#### [DATA PROVIDED]

★ ★ ★ ★ ★ ★ ★

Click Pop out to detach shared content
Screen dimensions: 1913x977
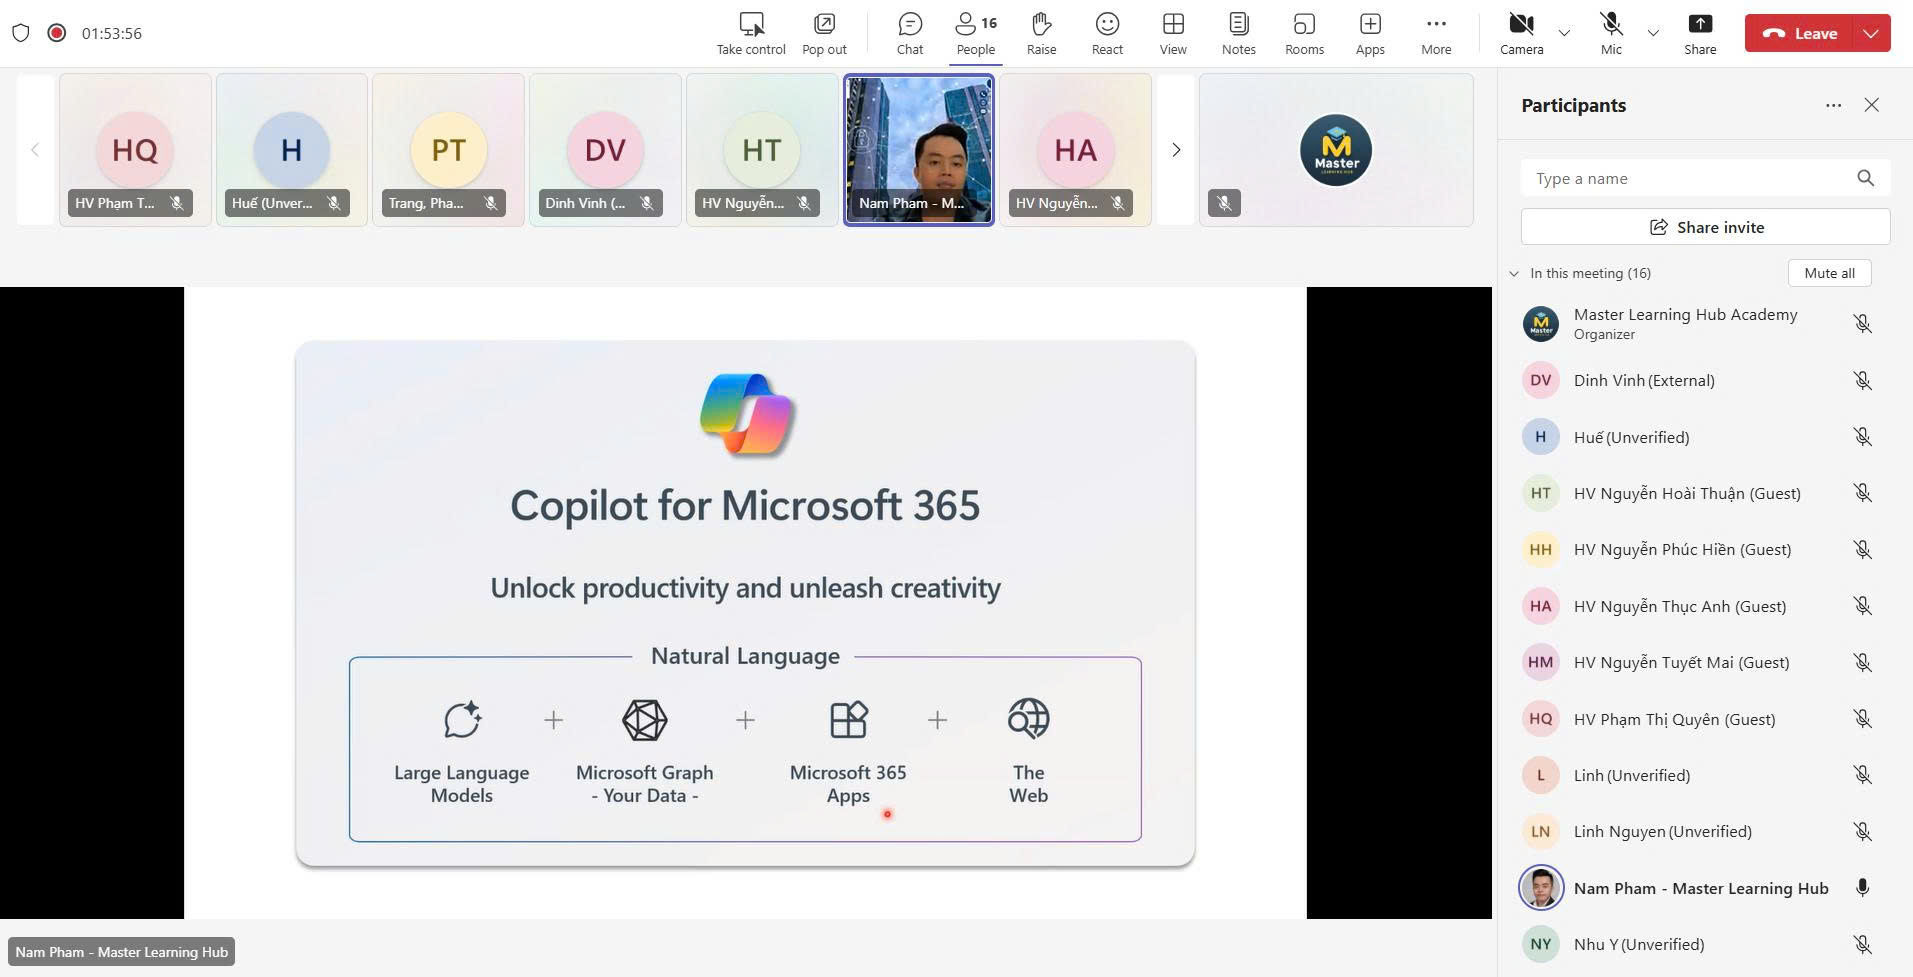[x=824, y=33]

★ ★ ★ ★ ★ ★ ★

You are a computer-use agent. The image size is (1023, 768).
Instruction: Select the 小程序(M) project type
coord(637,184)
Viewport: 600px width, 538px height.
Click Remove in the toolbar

★ ★ ★ ★ ★ ★ ★

#### [WORK REQUIRED]
Copy out the lines from the one with "Viewport: 600px width, 538px height." to the one with "Click Remove in the toolbar", leaving them unchanged.

#### [SOLUTION FOR THIS PROBLEM]
Viewport: 600px width, 538px height.
Click Remove in the toolbar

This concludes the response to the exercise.